The following useful data structures are included in the repository:

  • artega_sig.txt: list of genes comprising the 354-gene residual tumor signature (RTS) (Balko et al., 2012)

  • basal_signature.txt: list of genes (positive and negative associations), together with effect size (log fold-change) comprising the basal signature from the Normal Breast Signatures (Lim et al., 2009a)

  • cell_types_tab_S9.txt: the 1,112 classified cells and their corresponding cell type (as in Table S9 in the Supplement)

  • counts_celltypes_patient_1c.txt: the number of cells from each different cell type, per patient (as in fig. 1c)

  • counts_original.txt: counts matrix (as downloaded from GEO)

  • epithelual_cells_cluster.txt: the 868 epithelial cells and their assigned epithelial cluster (from 1 to 5)

  • fd_norm.txt: feature information on the 13,280 selected genes, such as: chromosome location (chromosome_name), start and end position, GC content, percent dropout (pct_dropout), mean expression across cells (mean_exprs), and others

  • genes_for_basal_vs_non_basal_tnbc_PNAS.txt: list of genes for the Intrinsic Basal signature (Sørlie et al., 2001); column Basal.epithelial.cell.enriched.cluster from the table

  • housekeepers.txt: list of 98 housekeeping genes compiled in Tirosh et al., 2016, to be used in data preprocessing, to remove sources of unwanted variation

  • Lehman_signature.txt: table with all genes characteristic of the 6 Lehmann signatures, together with direction of regulations and number of supporting samples from the original study. The table includes the TNBCtype4 signatures (Lehmann et al., 2016)

  • LP_signature.txt: list of genes (positive and negative associations), together with effect size (log fold-change) comprising the luminal progenitor signature from the Normal Breast Signatures (Lim et al., 2009)

  • mammaprint_sig_new.txt: list of genes comprising the 70-gene prognostic signature (PS) (Van’t Veer et al., 2002a), also known as Mammaprint

  • mappings.RDS: RData with feature information on the 13,280 selected genes, hgnc_symbol, chromosome_name, start_position, end_position, gc, gene_short_name (a subset of the fd_norm.txt table)

  • markers_clean.txt: table with curated cell type markers (Table S7)

  • melanoma_cellcycle.txt: sets of relevant genes used for determining the cell cycle state of cells, as done in Tirosh et al., 2016

  • ML_signature.txt: list of genes (positive and negative associations), together with effect size (log fold-change) comprising the mature luminal signature from the Normal Breast Signatures (Lim et al., 2009)

  • order_samples_cnv.RDS: RData used for plotting, containing the order of cells in 2d, to be kept the same for 2e

  • original_clustering_epithelial.RDS: RData with the original cluster assignment (5 clusters) of epithelial cells in the manuscript, done with Monocle

  • original_clustering.RDS: RData with the original cluster assignment (9 clusters) for cell type identification in the manuscript, done with Monocle

  • pd_ct.RDS: RData with detailed phenotypic information on the 1,112 classified cells, such as quality control metrics (uniquely_mapped_percent - percent of uniquely mapped reads, insertion_length, deletion_length, total_reads, GC, and others), patient, sequencing batch (number_batch), cycling scores (mel_scores_g1s - score for the G1S phase, mel_scores_g2m - score for the G2M phase), assigned cell type (cell_types_cl_all)

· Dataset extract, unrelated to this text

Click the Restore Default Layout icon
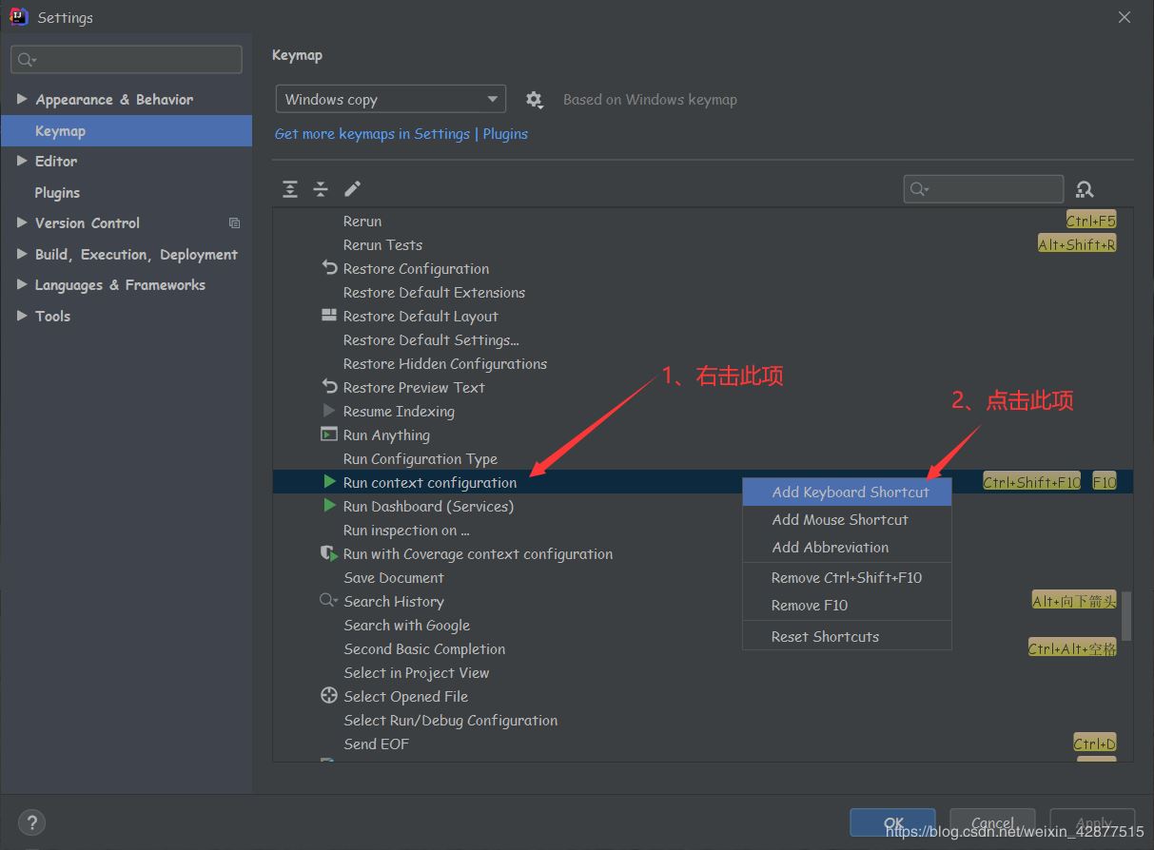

  • pd_epith.RDS: RData with detailed phenotypic information on the 868 epithelial cells, including all features from the object pd_ct.RDS, together with the additional features, such as assignments to the Lehman signatures assignments_lehman_both, Normal signatures assignments_normsig_both, average expression under the MBS (zenawerb_avg_exprs), RTS (artega_avg_exprs), PS (mammaprint_avg_exprs) and Intrinsic Basal (basal_PNAS_avg_exprs) signatures

  • pd_norm.txt

  • qc_original.txt

  • RSEM_TPM_240_NormalCells.txt

  • tpm_original.txt: TPM matrix (as downloaded from GEO)

  • werb_49_metastasis_sig.txt

Tables

The tables contain lists of differentially expressed genes between epithelial clusters. allvs_i_ is a list of differentially expressed genes between the epithelial cells in cluster i, and all other epithelial cells.